══ Provided records ══

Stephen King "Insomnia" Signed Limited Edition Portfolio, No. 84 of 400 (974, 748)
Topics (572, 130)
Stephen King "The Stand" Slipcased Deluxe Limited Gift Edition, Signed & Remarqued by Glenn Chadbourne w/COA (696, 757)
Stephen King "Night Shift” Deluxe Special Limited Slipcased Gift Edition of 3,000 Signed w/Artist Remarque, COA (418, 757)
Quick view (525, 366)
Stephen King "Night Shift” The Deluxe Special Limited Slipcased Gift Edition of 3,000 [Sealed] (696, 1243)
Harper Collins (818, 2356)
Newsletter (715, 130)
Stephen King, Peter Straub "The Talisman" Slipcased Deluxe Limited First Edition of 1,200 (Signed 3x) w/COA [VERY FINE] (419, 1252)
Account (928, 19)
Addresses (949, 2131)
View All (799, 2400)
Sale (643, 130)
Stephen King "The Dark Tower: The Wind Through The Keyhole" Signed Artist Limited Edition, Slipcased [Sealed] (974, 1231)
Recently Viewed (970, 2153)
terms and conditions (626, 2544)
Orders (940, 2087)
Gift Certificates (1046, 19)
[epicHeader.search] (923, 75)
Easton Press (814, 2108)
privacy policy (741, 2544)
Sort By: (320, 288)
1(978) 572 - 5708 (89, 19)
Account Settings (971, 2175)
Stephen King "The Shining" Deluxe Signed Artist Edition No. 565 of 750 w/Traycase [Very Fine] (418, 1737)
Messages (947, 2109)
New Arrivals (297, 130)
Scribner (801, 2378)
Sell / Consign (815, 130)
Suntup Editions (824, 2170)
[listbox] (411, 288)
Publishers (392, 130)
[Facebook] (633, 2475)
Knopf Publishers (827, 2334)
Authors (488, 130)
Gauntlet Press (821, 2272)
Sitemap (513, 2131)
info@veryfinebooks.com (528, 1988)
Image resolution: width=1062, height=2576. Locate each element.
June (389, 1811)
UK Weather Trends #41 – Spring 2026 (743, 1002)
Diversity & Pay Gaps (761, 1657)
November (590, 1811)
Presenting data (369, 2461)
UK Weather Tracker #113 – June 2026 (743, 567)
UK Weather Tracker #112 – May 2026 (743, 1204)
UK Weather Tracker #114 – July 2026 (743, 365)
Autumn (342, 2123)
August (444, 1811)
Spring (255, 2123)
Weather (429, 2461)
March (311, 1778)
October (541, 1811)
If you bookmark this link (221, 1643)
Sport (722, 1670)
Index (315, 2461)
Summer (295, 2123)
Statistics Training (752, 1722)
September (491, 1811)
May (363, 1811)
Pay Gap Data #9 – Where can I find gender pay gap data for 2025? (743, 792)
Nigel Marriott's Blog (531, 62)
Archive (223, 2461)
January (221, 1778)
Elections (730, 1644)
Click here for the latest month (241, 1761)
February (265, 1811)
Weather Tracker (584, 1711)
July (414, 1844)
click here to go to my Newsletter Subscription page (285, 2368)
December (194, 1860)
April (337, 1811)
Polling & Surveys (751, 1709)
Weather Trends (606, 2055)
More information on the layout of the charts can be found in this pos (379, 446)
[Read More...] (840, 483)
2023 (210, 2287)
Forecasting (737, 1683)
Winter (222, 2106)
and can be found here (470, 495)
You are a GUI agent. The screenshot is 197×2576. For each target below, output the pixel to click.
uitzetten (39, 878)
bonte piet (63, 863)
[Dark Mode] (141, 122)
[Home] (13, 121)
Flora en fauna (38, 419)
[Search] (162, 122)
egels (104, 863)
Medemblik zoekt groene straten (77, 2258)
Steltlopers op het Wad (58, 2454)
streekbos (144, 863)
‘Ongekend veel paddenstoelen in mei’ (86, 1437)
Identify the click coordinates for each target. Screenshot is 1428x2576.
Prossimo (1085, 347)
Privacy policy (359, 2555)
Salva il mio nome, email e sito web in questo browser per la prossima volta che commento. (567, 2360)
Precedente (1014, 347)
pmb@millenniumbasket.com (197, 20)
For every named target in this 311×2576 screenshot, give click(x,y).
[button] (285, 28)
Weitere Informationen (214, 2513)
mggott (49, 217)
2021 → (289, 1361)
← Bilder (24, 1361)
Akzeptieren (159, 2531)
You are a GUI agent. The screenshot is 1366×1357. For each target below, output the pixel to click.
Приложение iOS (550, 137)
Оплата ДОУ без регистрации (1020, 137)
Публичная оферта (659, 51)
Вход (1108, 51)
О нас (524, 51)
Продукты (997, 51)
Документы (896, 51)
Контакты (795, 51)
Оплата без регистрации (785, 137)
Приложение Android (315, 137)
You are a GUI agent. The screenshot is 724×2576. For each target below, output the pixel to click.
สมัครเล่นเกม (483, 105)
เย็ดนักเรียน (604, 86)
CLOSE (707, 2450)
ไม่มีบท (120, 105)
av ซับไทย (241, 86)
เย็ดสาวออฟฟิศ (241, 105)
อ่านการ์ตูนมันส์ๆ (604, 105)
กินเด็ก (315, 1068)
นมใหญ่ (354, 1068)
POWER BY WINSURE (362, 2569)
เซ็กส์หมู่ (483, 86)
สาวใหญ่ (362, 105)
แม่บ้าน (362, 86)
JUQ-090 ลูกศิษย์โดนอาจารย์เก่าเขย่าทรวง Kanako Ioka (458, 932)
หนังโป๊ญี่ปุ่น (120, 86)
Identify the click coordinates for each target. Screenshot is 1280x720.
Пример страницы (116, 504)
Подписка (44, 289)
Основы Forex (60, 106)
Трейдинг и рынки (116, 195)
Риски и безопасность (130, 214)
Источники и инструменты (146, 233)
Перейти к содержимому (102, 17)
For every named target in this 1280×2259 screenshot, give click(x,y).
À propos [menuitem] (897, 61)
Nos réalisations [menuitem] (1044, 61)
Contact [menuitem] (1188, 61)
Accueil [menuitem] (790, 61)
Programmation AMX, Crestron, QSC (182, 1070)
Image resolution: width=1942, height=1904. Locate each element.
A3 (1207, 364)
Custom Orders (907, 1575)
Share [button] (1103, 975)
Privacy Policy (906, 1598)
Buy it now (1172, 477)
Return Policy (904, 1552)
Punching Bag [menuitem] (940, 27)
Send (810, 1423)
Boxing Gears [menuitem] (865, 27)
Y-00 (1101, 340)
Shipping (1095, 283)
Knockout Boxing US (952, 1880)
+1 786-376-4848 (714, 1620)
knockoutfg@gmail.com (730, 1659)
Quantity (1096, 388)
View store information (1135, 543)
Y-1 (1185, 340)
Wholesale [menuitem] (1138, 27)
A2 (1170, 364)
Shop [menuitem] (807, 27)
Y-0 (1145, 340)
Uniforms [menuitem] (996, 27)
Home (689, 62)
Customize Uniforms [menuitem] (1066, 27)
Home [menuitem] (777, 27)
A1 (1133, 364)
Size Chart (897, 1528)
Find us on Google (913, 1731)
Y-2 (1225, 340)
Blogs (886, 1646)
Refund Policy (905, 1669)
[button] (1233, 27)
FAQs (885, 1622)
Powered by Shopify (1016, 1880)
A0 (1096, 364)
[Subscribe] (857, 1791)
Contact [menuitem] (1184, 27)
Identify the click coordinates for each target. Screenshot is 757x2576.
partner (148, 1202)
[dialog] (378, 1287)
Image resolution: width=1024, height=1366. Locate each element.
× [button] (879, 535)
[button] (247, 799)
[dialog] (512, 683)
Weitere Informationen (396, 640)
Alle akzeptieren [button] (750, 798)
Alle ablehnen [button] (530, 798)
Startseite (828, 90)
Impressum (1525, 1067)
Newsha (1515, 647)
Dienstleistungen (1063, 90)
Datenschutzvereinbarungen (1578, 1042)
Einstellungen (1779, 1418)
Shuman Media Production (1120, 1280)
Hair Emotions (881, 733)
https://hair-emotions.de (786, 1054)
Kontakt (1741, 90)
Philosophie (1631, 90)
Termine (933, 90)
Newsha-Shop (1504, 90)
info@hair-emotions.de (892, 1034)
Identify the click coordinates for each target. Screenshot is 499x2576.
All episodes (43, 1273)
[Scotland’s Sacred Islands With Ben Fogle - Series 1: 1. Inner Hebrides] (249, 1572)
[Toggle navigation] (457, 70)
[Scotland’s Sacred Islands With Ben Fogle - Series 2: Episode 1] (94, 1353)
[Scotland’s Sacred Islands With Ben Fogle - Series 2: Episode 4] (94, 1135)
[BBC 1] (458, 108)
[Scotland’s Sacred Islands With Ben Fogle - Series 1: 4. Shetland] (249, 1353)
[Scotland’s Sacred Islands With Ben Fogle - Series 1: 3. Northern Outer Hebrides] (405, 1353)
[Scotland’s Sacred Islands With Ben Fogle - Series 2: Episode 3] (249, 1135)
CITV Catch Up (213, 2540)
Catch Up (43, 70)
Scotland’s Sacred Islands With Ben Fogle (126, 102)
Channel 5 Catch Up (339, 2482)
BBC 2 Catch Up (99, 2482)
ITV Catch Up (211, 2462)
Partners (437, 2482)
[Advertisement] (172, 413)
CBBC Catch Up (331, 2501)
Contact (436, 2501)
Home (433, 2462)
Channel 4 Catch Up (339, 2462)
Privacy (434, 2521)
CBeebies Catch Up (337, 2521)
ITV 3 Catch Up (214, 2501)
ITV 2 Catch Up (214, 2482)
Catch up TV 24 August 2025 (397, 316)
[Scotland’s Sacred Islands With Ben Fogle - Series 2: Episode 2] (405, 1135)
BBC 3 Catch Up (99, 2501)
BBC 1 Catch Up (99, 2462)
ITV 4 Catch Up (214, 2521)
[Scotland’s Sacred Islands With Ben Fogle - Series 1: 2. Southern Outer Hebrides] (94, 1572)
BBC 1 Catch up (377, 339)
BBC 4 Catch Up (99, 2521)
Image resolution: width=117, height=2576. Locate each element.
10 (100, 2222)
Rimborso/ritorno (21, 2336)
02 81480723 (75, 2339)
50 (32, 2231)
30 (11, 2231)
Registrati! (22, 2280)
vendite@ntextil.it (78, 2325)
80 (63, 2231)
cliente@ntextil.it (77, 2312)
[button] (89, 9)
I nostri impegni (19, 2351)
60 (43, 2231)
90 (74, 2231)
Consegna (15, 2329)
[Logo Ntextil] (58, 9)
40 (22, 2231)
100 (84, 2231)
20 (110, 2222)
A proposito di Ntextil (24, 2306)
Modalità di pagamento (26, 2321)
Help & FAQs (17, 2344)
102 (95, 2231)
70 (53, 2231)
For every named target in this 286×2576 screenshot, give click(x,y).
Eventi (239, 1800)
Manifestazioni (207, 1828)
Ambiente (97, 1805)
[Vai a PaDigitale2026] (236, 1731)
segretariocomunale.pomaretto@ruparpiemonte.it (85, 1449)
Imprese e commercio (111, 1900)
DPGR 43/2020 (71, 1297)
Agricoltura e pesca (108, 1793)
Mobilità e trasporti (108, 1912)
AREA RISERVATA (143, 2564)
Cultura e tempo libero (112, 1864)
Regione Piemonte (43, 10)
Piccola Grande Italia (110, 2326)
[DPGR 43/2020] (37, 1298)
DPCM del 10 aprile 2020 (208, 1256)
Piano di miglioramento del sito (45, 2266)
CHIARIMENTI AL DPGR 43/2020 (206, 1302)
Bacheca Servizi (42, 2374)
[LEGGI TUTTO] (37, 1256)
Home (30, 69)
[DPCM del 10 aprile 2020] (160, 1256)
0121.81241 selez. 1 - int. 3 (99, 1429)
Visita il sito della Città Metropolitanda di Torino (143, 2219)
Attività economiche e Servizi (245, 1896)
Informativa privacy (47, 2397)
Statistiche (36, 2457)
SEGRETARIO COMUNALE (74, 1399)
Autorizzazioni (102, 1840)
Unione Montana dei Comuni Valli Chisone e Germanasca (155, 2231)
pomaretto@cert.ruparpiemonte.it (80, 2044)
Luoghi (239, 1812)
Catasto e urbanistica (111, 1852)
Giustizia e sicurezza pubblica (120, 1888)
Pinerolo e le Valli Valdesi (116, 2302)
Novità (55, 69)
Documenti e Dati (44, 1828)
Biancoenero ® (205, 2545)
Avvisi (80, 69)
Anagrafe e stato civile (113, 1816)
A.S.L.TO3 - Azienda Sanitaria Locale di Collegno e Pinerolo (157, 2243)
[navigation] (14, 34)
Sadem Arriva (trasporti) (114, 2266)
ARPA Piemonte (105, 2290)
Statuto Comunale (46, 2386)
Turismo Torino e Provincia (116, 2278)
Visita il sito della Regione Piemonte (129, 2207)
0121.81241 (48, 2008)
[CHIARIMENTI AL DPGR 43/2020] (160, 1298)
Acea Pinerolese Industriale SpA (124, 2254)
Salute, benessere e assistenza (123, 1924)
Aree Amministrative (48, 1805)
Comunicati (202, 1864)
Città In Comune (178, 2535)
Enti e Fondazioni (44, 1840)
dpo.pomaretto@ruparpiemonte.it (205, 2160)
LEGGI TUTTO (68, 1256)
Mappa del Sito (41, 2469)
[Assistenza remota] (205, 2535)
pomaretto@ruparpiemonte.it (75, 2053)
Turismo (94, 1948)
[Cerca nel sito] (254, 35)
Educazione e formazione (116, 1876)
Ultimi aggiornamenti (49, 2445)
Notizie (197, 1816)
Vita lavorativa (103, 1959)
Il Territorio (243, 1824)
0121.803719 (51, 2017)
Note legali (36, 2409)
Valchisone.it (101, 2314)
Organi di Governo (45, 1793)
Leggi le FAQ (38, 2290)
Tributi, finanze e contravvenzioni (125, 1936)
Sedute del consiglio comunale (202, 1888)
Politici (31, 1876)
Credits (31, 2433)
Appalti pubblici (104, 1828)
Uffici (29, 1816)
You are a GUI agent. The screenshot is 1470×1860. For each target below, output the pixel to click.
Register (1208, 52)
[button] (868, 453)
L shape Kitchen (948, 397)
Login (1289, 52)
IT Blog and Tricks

═══

◆ To do ◆
Search the material above for the word "Contact", then copy out each line that has it.

◆ Your response ◆
Contact [menuitem] (1188, 61)
Contact [menuitem] (1184, 27)
Contact (436, 2501)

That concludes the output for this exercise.